Update the listing starting at the line containing "This screenshot has width=1568, height=771." and ending at the line containing "Action: 731,242", replacing "Intégration" with "Integration" and leaving everything else unchanged. Omit the pictures from your answer.

MATERIAL ▸
---------------

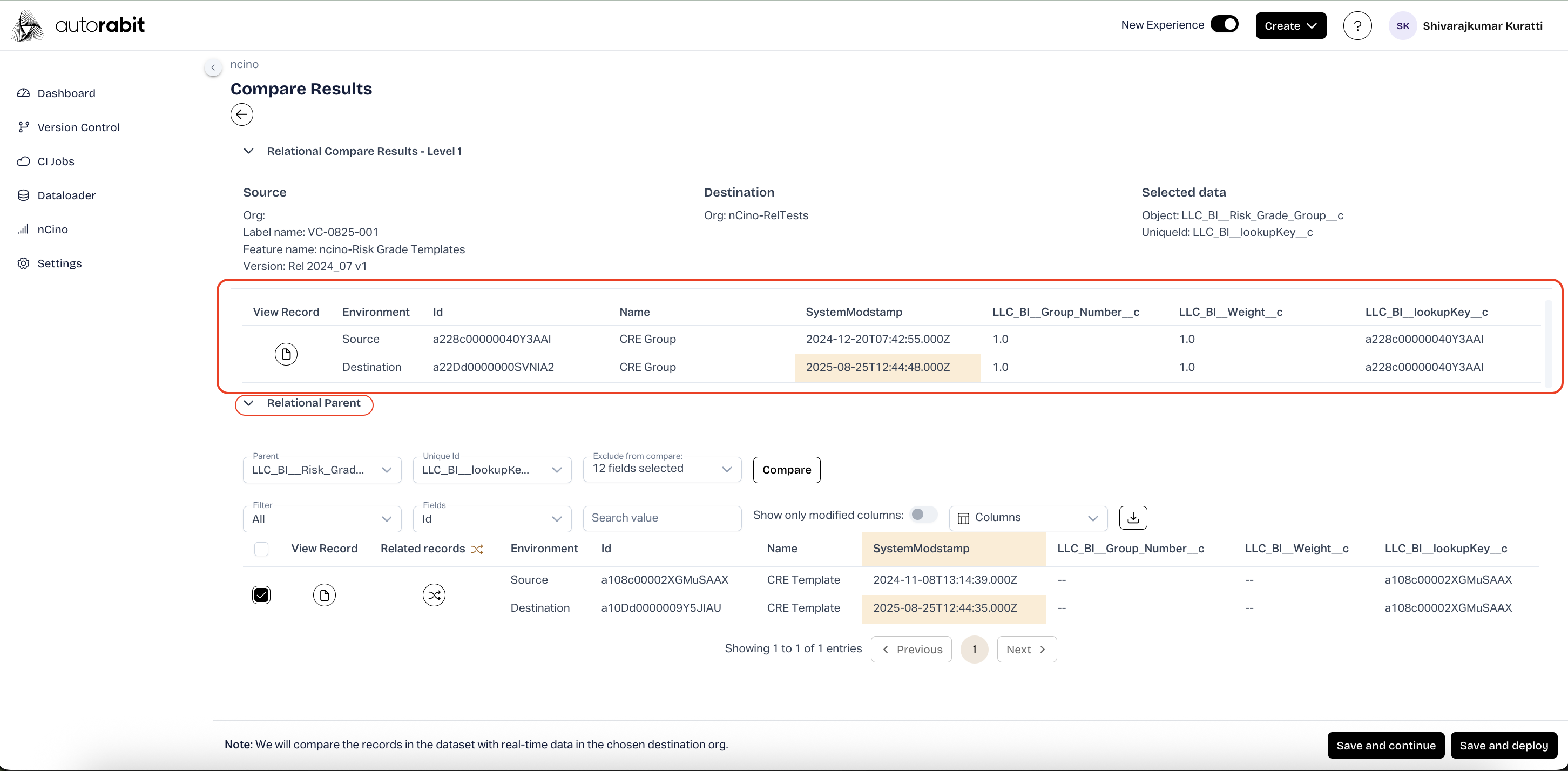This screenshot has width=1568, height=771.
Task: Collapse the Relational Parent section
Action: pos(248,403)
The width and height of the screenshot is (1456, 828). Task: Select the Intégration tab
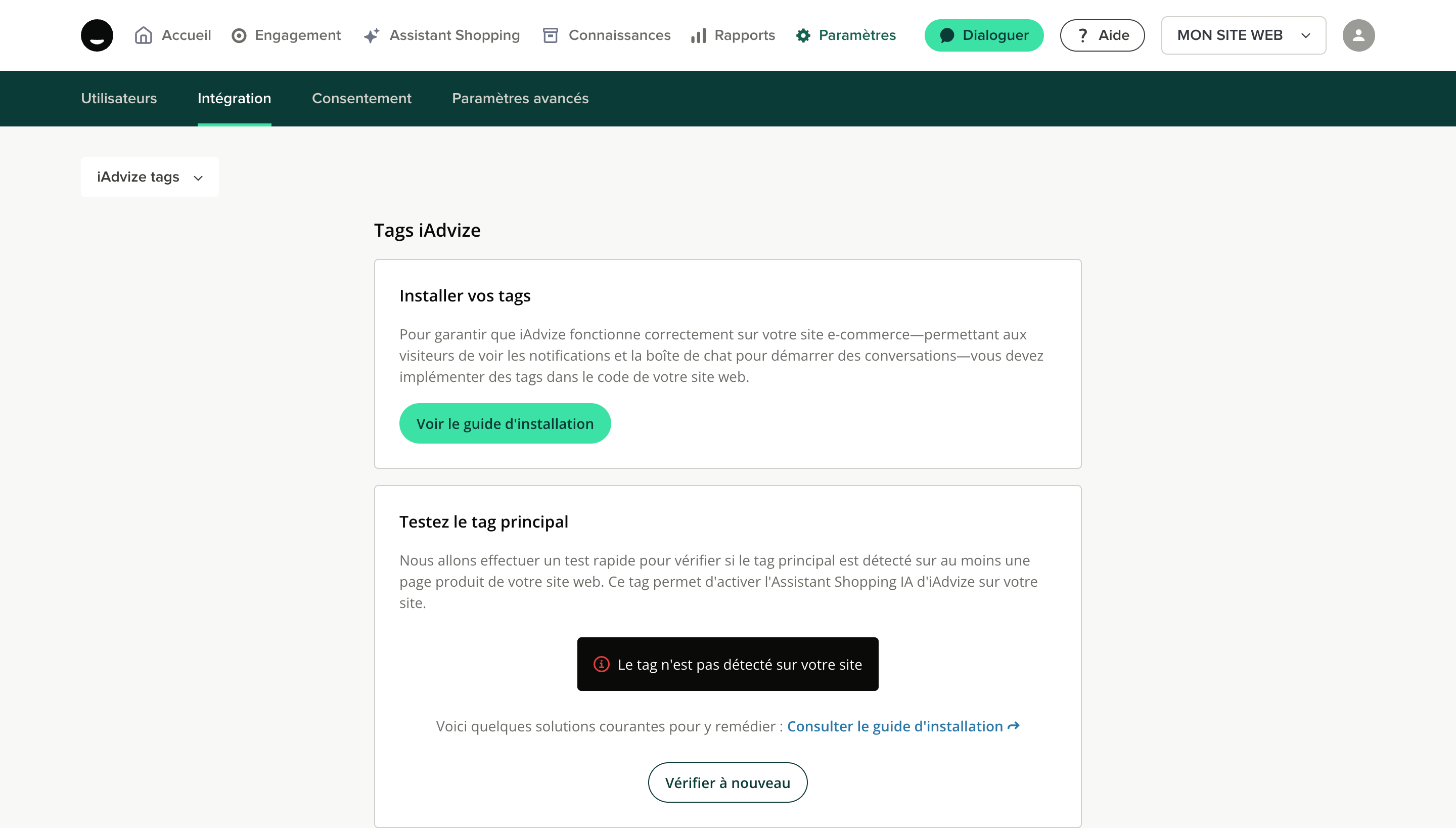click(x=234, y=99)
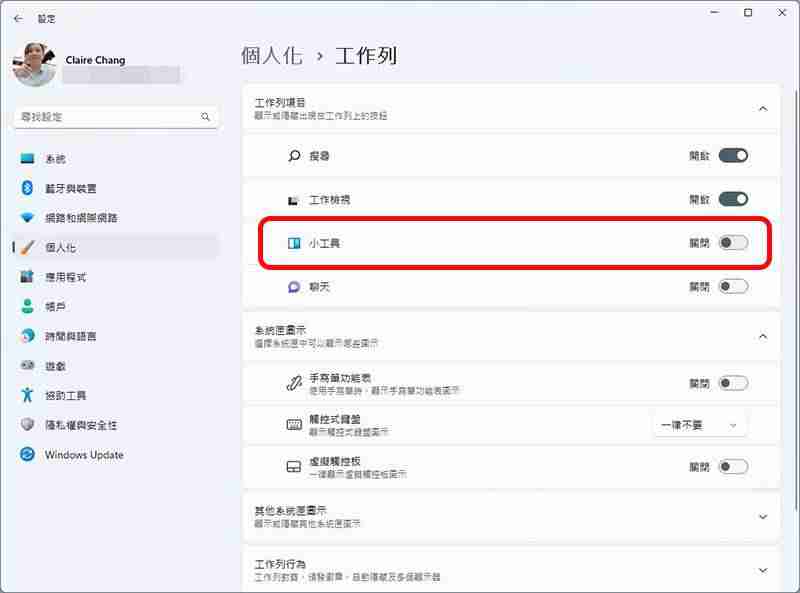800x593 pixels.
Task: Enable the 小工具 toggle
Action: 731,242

---------------

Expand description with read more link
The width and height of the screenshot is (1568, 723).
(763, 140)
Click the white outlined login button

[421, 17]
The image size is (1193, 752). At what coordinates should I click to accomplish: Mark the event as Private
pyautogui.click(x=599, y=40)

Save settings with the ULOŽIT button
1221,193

---------------

WRITTEN SOLUTION ▸
This screenshot has width=1568, height=771.
Task: Collapse the Relational Parent section
Action: pos(248,403)
The width and height of the screenshot is (1456, 828). Task: Select the Integration tab
click(x=234, y=99)
800x593 pixels.
Task: Enable the 小工具 toggle
Action: 731,242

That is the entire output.